Yes, I have seen a car being made..
To respond to some of your other comments, when i say that we impose our human created patterns on other things, you are correct that is what science does, but in doing so, to make the case, people must be able to demonstrate
what is being studied. If they cannot, then it is not science, it remains at best a hypothesis until such time as there is a method to make it demonstrable. You appear to be saying that because we can observe ourselves being creators that we can assume that there is a god as creator and you are exactly correct. You can assume, but you cannot demonstrate
this. That is the difference. Assume all you want, you think it is valid. Fair enough, so do i. But i will not put much stock in this until that assumption can be demonstrated.
And even more, science does not make proclamations of truth. It is provisional, forever and always until something new is discovered that overturns the previous theory. The reason for this is precisely that we cannot know all properties and all interactions of those properties. Science, as powerful as it is, is very limited in what it can discover. Its "truths" are mostly practical, probably never getting underneath what is studies to truly understand it (see gravity). I do not view science as a method of getting at "truth" in the grand sense, only in the practical sense..and science is further constrained by what we know about epistemology.
So, yeah, you keep saying essentially the same thing over and over again. New examples illustrating the same thing. I get it. It didn't convince me the first time and more examples of that same type will not either. You could prove evolution wrong and it wouldn't be any more evidence for a god. And yes, i keep repeating myself as well, we are not getting anywhere..so
Lets get to the root of it. I am coming from a Humian point of view. Are you familiar with Hume? Have you read any of his books, specifically An Enquiry Concerning Human Understanding?
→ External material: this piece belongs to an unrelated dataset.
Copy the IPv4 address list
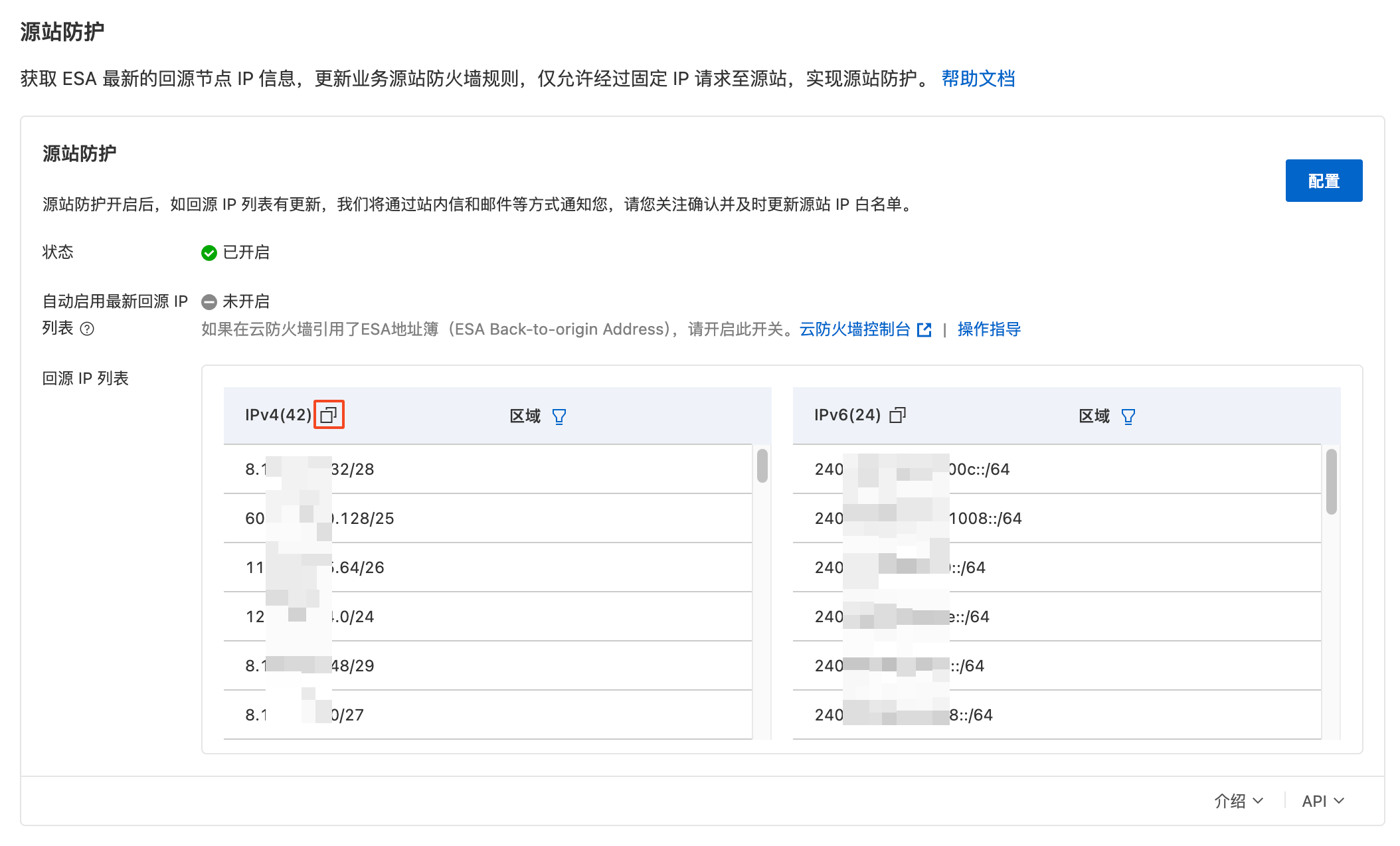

So, though Hume has been challenged about some of his stuff by Kant and others, the essence
(if not particular details) of his argument about epistemology remains unchallenged or at least un-overcome. So, if we are to not be talking at cross-purposes, can you articulate Hume's point of view relative to this topic and then say why you don't hold to it? Because that to me is the crux of this argument. All these great examples of life as design is not going to cut it. It doesn't get at the root of the dissension.
Also, are you familiar with the concept of reification? Can you steel man my argument by explaining to me why reification is important in this argument? You do not have to agree with any conclusions, you don't have to agree with Hume. But at least if you have to argue along that vein, it will show where our disagreement lies. Otherwise you are going to keep giving your wonderful observations of AI and the big bang and evolution which i have no truck with and only hold those things as scientifically provisional anyway. The answer isn't: we can't come up with a better explanation so it must be god. Or the bald ass assertion that things just couldn't have happened which begs the question (see Hume). Articulate what Hume would say to this and you'll better understand my point of view.